Desde el Nuevo Liberalismo fuimos fieles a nuestra palabra y acompañamos a la  Coalición Centro Esperanza y a Sergio Fajardo, a quien consideramos la mejor  opción para gobernar a nuestro país. Ahora, luego de la primera vuelta presidencial,  no podemos ser pasivos, escondernos o mostrar una indiferencia que equivaldría a una irresponsabilidad. Desde este momento, como fuerza democrática, asumimos  el compromiso que exige este momento histórico de orientar al país y a nuestros copartidarios por el camino de la democracia.

Todas las fuerzas ciudadanas del Nuevo Liberalismo hemos convocado a los dos  candidatos que disputarán en segunda vuelta la enorme responsabilidad y el honor  de gobernar a los colombianos, a un diálogo honesto, sin afán burocrático y sin  máscaras en torno a cinco puntos clave para nuestro país.  

Primero, cómo van a lograr una Colombia con hambre cero y en la que la inflación  no siga destruyendo la economía de las familias colombianas y su derecho a vivir  dignamente.

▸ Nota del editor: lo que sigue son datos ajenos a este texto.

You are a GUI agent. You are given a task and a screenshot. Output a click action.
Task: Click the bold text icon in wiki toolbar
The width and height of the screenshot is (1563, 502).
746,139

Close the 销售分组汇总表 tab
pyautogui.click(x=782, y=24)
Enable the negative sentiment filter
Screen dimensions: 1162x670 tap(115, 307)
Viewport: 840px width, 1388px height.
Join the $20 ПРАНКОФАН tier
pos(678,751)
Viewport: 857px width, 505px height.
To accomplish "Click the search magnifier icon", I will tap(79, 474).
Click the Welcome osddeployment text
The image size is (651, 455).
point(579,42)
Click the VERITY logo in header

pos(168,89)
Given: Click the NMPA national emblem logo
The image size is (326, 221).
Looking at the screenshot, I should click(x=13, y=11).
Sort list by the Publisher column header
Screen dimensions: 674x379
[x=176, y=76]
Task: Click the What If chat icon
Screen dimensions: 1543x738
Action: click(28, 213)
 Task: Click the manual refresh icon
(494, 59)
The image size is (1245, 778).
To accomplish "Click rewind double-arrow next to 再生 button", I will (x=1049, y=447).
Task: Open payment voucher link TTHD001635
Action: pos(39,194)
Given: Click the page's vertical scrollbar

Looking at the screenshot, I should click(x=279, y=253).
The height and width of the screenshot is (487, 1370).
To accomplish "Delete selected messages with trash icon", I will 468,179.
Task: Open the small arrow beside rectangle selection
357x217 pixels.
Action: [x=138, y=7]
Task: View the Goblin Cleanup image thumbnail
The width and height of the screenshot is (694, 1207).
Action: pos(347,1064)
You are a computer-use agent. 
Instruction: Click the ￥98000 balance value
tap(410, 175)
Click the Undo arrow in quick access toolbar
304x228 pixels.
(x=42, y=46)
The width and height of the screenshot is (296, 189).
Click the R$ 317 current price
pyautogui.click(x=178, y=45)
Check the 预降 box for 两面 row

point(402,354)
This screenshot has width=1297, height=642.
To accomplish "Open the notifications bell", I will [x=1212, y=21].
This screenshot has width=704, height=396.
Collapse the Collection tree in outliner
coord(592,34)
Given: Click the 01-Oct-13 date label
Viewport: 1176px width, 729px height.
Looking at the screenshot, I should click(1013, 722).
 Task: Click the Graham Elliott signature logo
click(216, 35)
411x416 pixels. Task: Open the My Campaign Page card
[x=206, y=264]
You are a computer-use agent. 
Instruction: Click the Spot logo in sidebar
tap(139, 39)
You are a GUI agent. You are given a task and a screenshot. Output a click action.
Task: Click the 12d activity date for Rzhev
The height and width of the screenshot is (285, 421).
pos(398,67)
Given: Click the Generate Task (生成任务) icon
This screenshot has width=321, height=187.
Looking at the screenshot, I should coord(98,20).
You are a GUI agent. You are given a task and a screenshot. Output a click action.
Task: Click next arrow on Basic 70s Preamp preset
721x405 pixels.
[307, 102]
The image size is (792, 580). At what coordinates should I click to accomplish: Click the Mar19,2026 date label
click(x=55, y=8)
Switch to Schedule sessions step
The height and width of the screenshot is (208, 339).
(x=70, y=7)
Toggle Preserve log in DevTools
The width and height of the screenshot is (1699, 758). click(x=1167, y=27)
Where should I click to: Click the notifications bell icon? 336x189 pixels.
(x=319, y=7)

Segundo, cómo van a garantizar la seguridad de todos los  colombianos, tanto en las ciudades como en el campo; y si están dispuestos a una  nueva política integral de drogas con un amplio diálogo internacional para poner fin a la guerra contra las drogas. Tercero, cómo van a poner en marcha una política  ambiental que materialice la necesidad de protección de nuestros ecosistemas de  manera integral, sin poner en juego el desarrollo económico y social que puede  brindar un aprovechamiento sostenible de nuestros recursos naturales. Cuarto, qué  reforma a la justicia van a impulsar para disminuir los enormes niveles de impunidad y corrupción que sufre el pueblo colombiano. Y, quinto, cuál es su compromiso con  la descentralización y el impulso a la autonomía de los municipios para que puedan  tener más recursos para poder llevar bienestar y desarrollo social a sus  comunidades.

 Nuestro compromiso será con quien entienda que no basta con la retórica que gana  elecciones, sino que se requiere, además, definir cómo y de qué manera, siempre  en un sentido democrático, se va a gobernar a Colombia.